Mais cette économie parallèle, parce qu’elle repose sur la confiance personnelle plutôt que sur les mécanismes de vérification, reste structurellement vulnérable. Aux faux billets. Aux blanchiments discrets. Aux réseaux transfrontaliers peu visibles. À la frontière poreuse entre besoin de flexibilité et opportunisme criminel. L’arrestation de cette semaine en est un rappel brutal, l’informel, lorsqu’il touche aux flux monétaires, devient un terrain d’exposition majeur aux crimes financiers.

La question n’est pas de criminaliser les changeurs. Elle est de reconnaître le paradoxe. Ceux qui assurent une partie vitale de la circulation monétaire dans le pays évoluent dans un vide juridique, sans reconnaissance statutaire claire, ni outils technologiques adaptés, ni véritable régulation de leur activité. Cette situation n’est pas tenable à long terme. Elle affaiblit la résilience financière nationale, expose les citoyens à la fraude et complique la lutte contre le financement illicite.

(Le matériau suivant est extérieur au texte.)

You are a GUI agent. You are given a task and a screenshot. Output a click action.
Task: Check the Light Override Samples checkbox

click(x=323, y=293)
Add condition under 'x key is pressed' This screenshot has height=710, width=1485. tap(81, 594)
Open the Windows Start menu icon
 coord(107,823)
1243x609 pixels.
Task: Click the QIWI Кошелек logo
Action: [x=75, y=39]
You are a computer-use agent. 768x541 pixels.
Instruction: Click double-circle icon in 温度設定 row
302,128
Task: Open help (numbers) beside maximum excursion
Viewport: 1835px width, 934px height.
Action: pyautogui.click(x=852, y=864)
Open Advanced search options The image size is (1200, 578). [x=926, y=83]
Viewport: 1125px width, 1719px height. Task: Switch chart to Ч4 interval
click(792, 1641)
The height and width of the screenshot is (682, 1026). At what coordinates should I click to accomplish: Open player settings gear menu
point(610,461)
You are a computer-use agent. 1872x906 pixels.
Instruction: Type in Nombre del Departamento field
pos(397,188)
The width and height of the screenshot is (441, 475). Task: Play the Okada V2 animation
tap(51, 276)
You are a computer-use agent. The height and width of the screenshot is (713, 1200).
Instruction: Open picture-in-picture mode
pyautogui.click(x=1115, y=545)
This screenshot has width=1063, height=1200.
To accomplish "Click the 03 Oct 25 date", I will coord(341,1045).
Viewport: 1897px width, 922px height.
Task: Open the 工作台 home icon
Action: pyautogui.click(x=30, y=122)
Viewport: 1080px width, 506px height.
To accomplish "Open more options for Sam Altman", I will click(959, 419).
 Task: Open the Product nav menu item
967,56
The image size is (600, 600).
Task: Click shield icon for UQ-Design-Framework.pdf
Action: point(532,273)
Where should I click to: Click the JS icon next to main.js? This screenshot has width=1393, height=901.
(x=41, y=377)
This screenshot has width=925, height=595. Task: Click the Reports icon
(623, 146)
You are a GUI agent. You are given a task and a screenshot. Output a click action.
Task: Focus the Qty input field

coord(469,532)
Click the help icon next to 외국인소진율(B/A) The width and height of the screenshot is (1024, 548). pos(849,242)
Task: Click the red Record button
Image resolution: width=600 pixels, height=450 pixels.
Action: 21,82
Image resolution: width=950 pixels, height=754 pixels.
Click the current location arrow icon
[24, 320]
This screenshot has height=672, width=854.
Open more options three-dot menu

Des pistes existent. La numérisation des transactions de change, le référencement officiel des opérateurs, la création d’un statut simplifié mais encadré, voire la mise en réseau d’acteurs privés sous supervision publique. Certaines expériences pilotes en Afrique de l’Est ou dans les zones frontalières ouest-africaines montrent qu’il est possible de sécuriser sans étouffer. D’encadrer sans exclure.

Mais toute réforme supposerait une reconnaissance politique d’un fait souvent dénié. L’informel n’est pas un résidu de l’économie formelle. Il en est une composante intégrée. Et vouloir le réglementer implique d’abord de le comprendre, non comme un problème à effacer, mais comme une réalité à structurer.

L’homme arrêté à Dakar n’est que le visage visible d’un écosystème fragile. Son geste, illégal, révèle une faille plus large. Là où les billets passent de main en main sans trace, la confiance devient monnaie. Encore faut-il lui donner un cadre.